As for Roach and Ormerod, the fact that heresy was mainly spread through a small number of widespread travellers isn’t exactly news. We’ll have to wait and see whether they can provide something that gives a new dimension of analysis.
3) Six degrees of not-Alcuin
Finally for this post, I want to discuss an IHR seminar I heard back in May: Clare Woods from Duke University talking about “Ninth century networks: books, gifts, scholarly exchange”. Clare’s coming to intellectual history from a slightly different angle from Isabelle Rosé: she has been editing a collection of sermons by Hrabanus Maurus for Archbishop Haistulf of Mainz, and thinking about how to represent the relationship between manuscript witnesses visually (rather than just rely on verbal descriptions or stemma diagrams.
The point here is that manuscript stemma can be thought of as directional networks between manuscripts, whose place of production can be located (more or less accurately). (There are also projects endeavouring to generate manuscript stemma automatically, but I’m not discussing those at the moment). Clare is also using data from book dedications, known manuscript movements, and the evidence of medieval library catalogues.
Also in contrast to Rosé, Clare was interested in the possibility of getting beyond the spider’s web idea of intellectual history. i.e. that Hrabanus (or Odo) sits at the centre and everyone else revolves around him.
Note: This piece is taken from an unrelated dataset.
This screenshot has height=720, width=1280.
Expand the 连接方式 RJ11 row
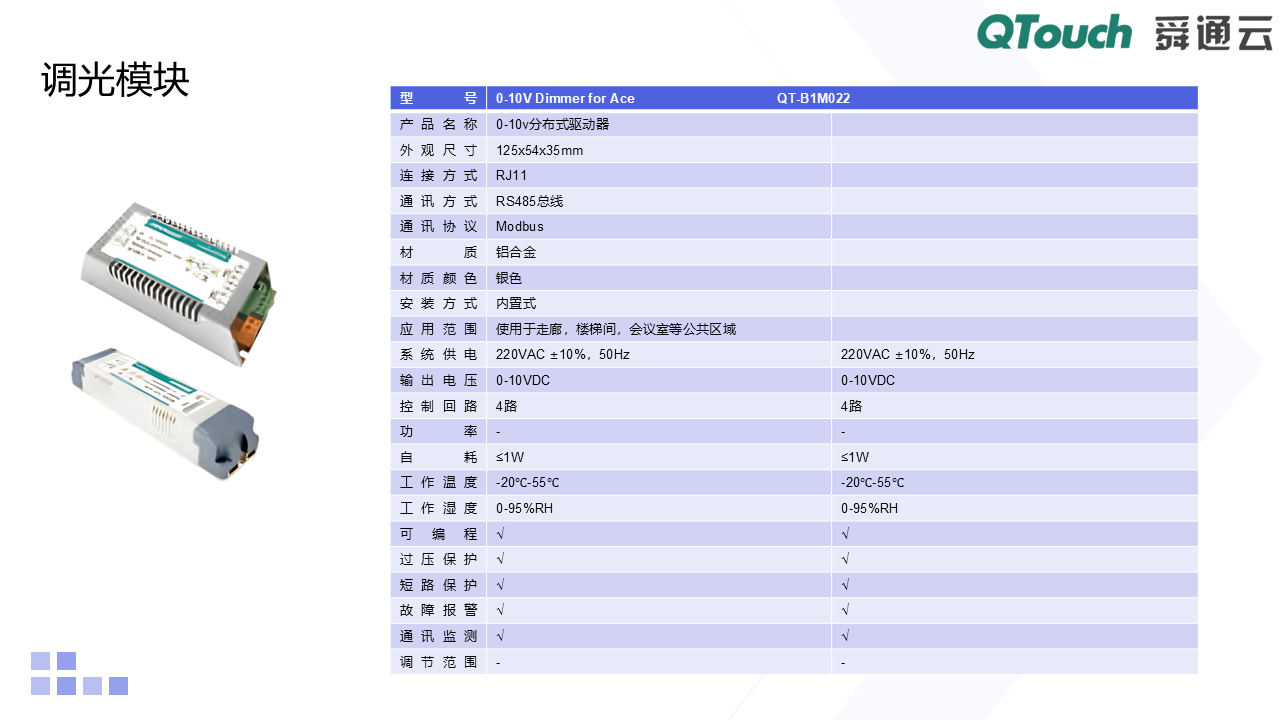660,175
This is a particular issue for Carolingian intellectual history because of Alcuin. We have by far more letters of Alcuin preserved than of any other Carolingian author (Hincmar probably comes second, but his letters still haven’t been edited properly), so if you use Rosé’s techniques you’re liable to end up overrating Alcuin’s significance vastly.
I’d be interested to know from more informed readers of the blog if there are such tools available that non-experts can use to produce geo-coded networks of this kind. Gephi seems to be popular free software for network analysis, and I’ve seen a reference to a plug-in for this which allows entering geo-coded data. The Guardian datablog recommends Google Fusion Tables.
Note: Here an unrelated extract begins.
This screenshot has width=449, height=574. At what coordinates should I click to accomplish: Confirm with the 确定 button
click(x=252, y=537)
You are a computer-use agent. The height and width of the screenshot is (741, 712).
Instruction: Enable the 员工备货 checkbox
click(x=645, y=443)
But whatever software you have, there are the normal issues of data quality. There’s a particular problem with data coming from a very long timescale: in questions David Ganz wondered whether the evidence was getting contaminated by C12 copies (I wasn’t quite sure whether that’s just because there are so many manuscripts of all sorts from later). How do we know whether manuscript movements do reflect actual intellectual contacts, rather than just random accidents of them getting moved/displaced etc? Clare also discussed the problems of how you mapped a manuscript which came from “northern Italy”. Her response was to choose an arbitrary point in the region and use that at the level of approximation and small number of data points she’s using, it’s not a major distortion.
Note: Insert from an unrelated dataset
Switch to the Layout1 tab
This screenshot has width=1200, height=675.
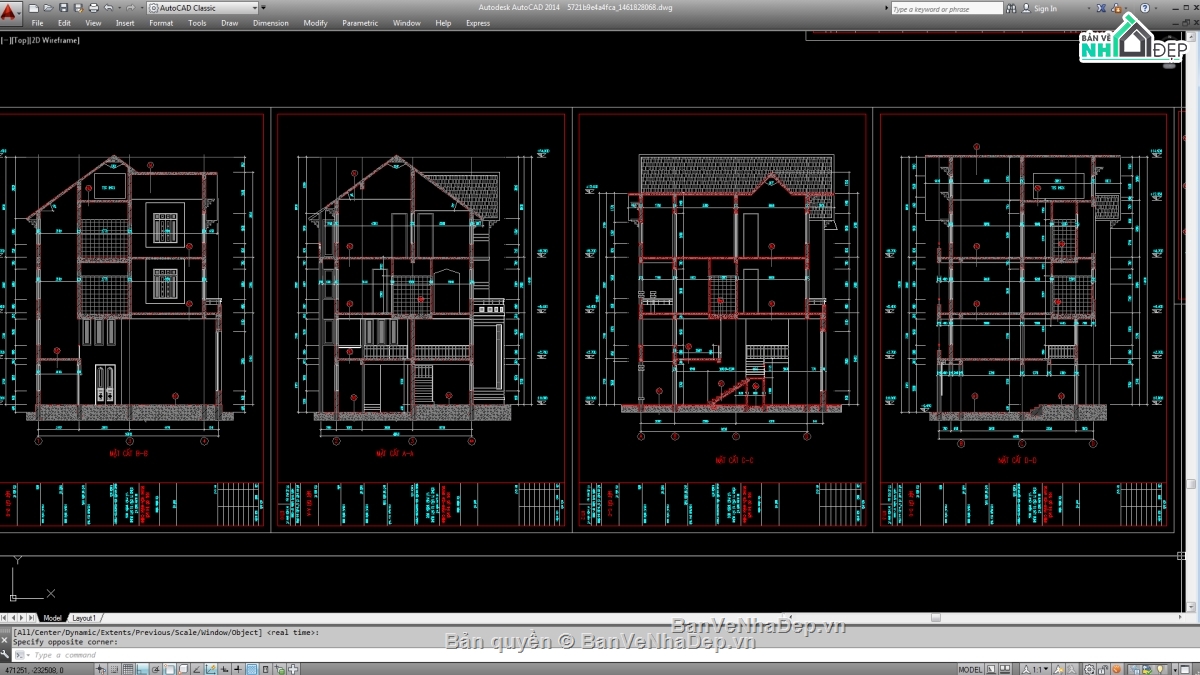(x=85, y=618)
The data sets for early medieval texts are always going to be tiny: having more than 100 manuscripts of one text from the whole of the Middle Ages is exceptional. (The largest transmission I know of is for Alcuin’s De virtutibus et vitiis of which we have around 140 copies). But Clare’s project does potentially offer the possibility of combining her data with other geo-referenced social networks to get an alternative and wider picture of intellectual connections in the Carolingian world. Combining data-sets is likely to lead to even more quality issues, but it does offer the possibility of building up new concepts of the Carolingian world module by module.